Theoretisieren über „militärische Souveränität Europas“ hilft nicht weiter. Kein Land, auch Frankreich nicht, hat etwas davon, wenn es von den Russen angegriffen und ggf. besetzt wird, weil es aus Rücksicht auf französische Ehrpusseligkeit keine amerikanischen Truppen bei sich stationiert sehen wollte.
KK
19. Dezember 2023 @ 18:32
Sie verdrehen mal wieder die Tatsachen – nicht Russland hat mit den Machtspielchen angefangen.

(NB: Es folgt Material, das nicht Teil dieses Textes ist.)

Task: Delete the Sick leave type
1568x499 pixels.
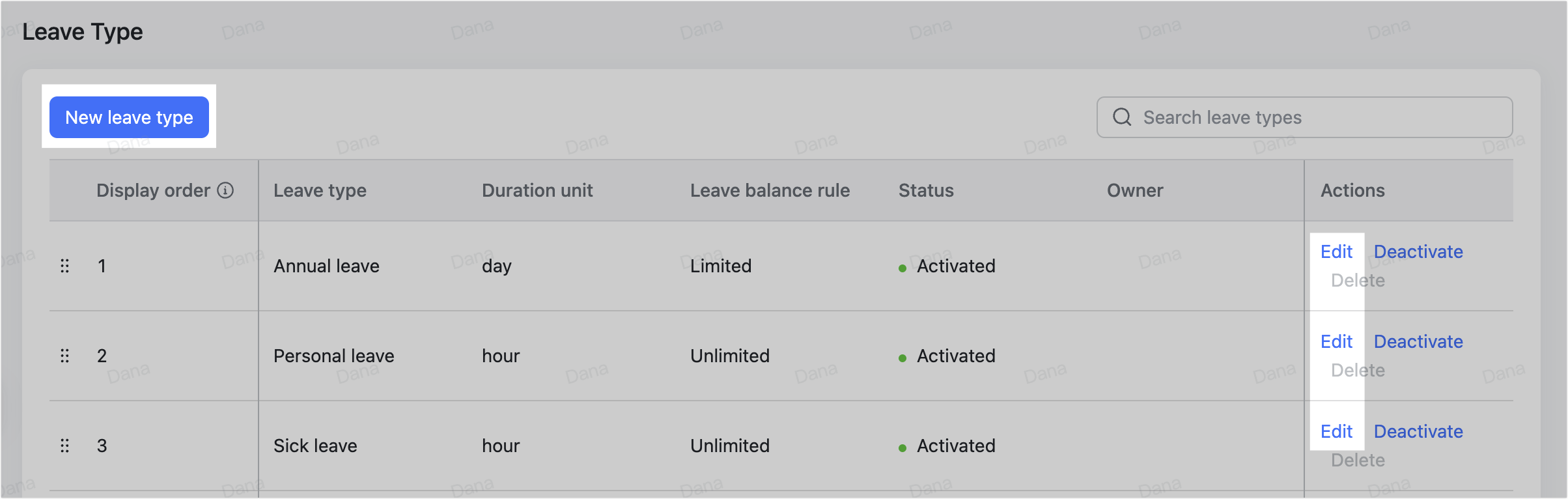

Und nein, Russland sieht die Ostseeanrainer eben nicht traditionell als Machtkonkurrenten an, die kamen sehr lange sehr gut miteinander aus. Bis sich die USA an der Seite der Balten und Polens in der Ostsee immer stärker die Muskeln spielen liessen war Russland da eher entspannt und hatte traditionell eben kein schlechtes Verältnis mit den Nordeuropäern.
Wer bezahlt Sie eigentlich?
ebo
19. Dezember 2023 @ 18:46
Sind die Russen je in ein Nato-Land einmarschiert?
Gibt es Anzeichen, dass sie demnächst Dänemark erobern könnten?
Wenn nein, warum kommt diese Entscheidung jetzt?
Stef
19. Dezember 2023 @ 19:01
Das US-Militär ist auch eine fremde Armee, oder übersehe ich da was?
Interessant ist der Vorwurf des Imperialismus Richtung Russland unter dem Schutzschirm der USA, dem Mutterland des Imperialismus nach WW2.
Die „Ermittlungen“ in Sachen Nordstream stehen ganz bestimmt in keinerlei Zusammenhang mit den Bemühungen um die Stationierung von US-Truppen. Die USA helfen gerne den Missetäter dingfest zu machen.
Das klingt schwer nach einer Wette auf eine Wahlniederlage Trumps.